米国は州ごとに差が大きい。ニューヨーク市では早めにマスク義務化がなされたが、他の州や都市は遅めであることが多い。特に南部ではマスクが普及していないようだ。
以上は、これまでの記述だが、新たにいくつか判明したので、列挙しよう
(1) 英国でマスク義務化
英国でもようやくマスクの義務化が始まった。6月15日から。
→ 英国、公共交通機関でマスクなどフェイスカバー着用義務化−15日から - Bloomberg
一歩前進のようだが、実は、公共交通機関だけであって、店舗が対象となっていない。
それでもともかくマスクが普及しているかというと、全然、普及していない。マスク義務化の5日後の6月20日、次の証言がある。
→ クロップ監督、英国の新型コロナ対応を批判。「私しかマスクをしていない」
その結果はどうかというと、英国の死亡率は世界でも屈指のレベルとなっている。
→ 各国の死亡率 (コロナ): Open ブログ
上位3国は小国なので無視すると、4位の英国( UK )は先進国中でトップの死亡率だ。感染の開始時期が欧州各国よりも大幅に遅れたのに、死亡率はトップだ。いかに状況がひどいかわかる。
今なお収束しておらず、感染者も死亡者もどんどん増えている状況だ。
→ United Kingdom - Worldometer
なだらかに減少しているのは、ロックダウンの効果だが、収束まで長い時間がかかりそうなのは、マスクをしていないせいだろう。
※ ロックダウンの時期は、3月下旬であり、欧州諸国と同様だ。なのに、英国だけは収束の見込みがない。マスク義務化をしているイタリア、スペイン、フランス、ドイツとは事情が異なる。
※ 現時点でも「公共交通機関だけ」のマスク義務化なので、効果は たかがしれている。
ついでだが、日本はどうかというと、民衆レベルではほぼ 100%に近いマスクの着用率があるが、日本政府や専門家会議は、いまだにマスク義務化をしない。英国政府よりも、もっとひどい。
(2) スウェーデン
スウェーデンでは、マスクをしていないだけでなく、ロックダウンもしていない。
結果的に、死亡率は欧州でも最悪レベルだ。( → 前項 )
また、英国と同様で、収束の見込みが立っていない。この点では、ロックダウンをしている英国よりももっとひどくて、なだらかな減少の傾向すらもない。感染者も死者も、今後どんどん増えていく見込みだ。
→ Sweden - Worldometer
※ スウェーデンの事情については、本項末で別途、解説しておいた。
(3) 米国のマスク
米国では州ごとに違うが、南部では、トランプ大統領の支援の集会で、マスクなしの人々がほとんどであるそうだ。
→ 集会、マスク姿まばら トランプ氏強行、支持者熱い応援:朝日新聞
このことは、動画でも確認できる。

提供資料>

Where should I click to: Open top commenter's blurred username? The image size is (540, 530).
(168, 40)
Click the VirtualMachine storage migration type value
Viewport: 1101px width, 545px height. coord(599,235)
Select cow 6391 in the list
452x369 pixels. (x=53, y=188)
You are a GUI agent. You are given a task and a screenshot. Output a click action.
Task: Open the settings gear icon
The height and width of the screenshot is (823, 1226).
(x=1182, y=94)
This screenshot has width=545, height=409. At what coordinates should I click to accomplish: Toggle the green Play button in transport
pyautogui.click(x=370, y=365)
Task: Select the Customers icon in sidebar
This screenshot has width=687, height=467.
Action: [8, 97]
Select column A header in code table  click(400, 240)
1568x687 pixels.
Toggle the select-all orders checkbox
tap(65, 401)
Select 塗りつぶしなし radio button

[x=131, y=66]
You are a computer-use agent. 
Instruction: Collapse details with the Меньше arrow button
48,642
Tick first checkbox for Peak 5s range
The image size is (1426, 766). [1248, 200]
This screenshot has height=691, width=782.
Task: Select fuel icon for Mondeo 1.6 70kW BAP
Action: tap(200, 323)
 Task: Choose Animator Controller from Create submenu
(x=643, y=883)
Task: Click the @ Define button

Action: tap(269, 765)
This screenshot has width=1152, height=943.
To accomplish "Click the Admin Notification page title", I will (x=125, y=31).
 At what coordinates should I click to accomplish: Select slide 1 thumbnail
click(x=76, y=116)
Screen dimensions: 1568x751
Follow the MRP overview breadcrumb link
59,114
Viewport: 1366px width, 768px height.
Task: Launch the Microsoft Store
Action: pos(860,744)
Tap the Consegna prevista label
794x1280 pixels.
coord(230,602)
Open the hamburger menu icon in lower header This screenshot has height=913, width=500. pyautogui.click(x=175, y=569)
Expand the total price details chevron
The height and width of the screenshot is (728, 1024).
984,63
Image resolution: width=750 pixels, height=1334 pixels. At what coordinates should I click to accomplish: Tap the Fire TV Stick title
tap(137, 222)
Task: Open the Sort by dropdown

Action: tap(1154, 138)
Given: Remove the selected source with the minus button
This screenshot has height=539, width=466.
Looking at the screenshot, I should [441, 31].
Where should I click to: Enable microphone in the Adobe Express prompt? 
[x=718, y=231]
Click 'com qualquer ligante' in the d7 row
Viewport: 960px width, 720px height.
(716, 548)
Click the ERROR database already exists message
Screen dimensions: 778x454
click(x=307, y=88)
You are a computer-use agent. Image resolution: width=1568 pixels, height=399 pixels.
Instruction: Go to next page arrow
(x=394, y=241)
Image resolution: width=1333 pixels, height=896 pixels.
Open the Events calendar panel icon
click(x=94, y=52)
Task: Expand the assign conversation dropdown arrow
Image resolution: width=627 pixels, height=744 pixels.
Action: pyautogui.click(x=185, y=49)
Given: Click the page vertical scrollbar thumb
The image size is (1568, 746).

取り組む課題>
a – 本文のうち「それでもともかくマスクが普及」から「スウェーデンでは、マスクをしていないだけでなく、ロックダウンもしていない。」までの部分を、一字も変えずに返せ。
b – 本文によると、英国で公共交通機関でのマスク着用義務化が始まったのはいつからか。
c – 本文の「英国だけは収束の見込みがない」に続く文で、マスク義務化をしている国として挙げられている国をすべて書き出せ。

解答>
a –
それでもともかくマスクが普及しているかというと、全然、普及していない。マスク義務化の5日後の6月20日、次の証言がある。
→ クロップ監督、英国の新型コロナ対応を批判。「私しかマスクをしていない」
その結果はどうかというと、英国の死亡率は世界でも屈指のレベルとなっている。
→ 各国の死亡率 (コロナ): Open ブログ
上位3国は小国なので無視すると、4位の英国( UK )は先進国中でトップの死亡率だ。感染の開始時期が欧州各国よりも大幅に遅れたのに、死亡率はトップだ。いかに状況がひどいかわかる。
今なお収束しておらず、感染者も死亡者もどんどん増えている状況だ。
→ United Kingdom - Worldometer
なだらかに減少しているのは、ロックダウンの効果だが、収束まで長い時間がかかりそうなのは、マスクをしていないせいだろう。
※ ロックダウンの時期は、3月下旬であり、欧州諸国と同様だ。なのに、英国だけは収束の見込みがない。マスク義務化をしているイタリア、スペイン、フランス、ドイツとは事情が異なる。
※ 現時点でも「公共交通機関だけ」のマスク義務化なので、効果は たかがしれている。
ついでだが、日本はどうかというと、民衆レベルではほぼ 100%に近いマスクの着用率があるが、日本政府や専門家会議は、いまだにマスク義務化をしない。英国政府よりも、もっとひどい。
(2) スウェーデン
スウェーデンでは、マスクをしていないだけでなく、ロックダウンもしていない。

b – 6月15日から。

c – イタリア、スペイン、フランス、ドイツ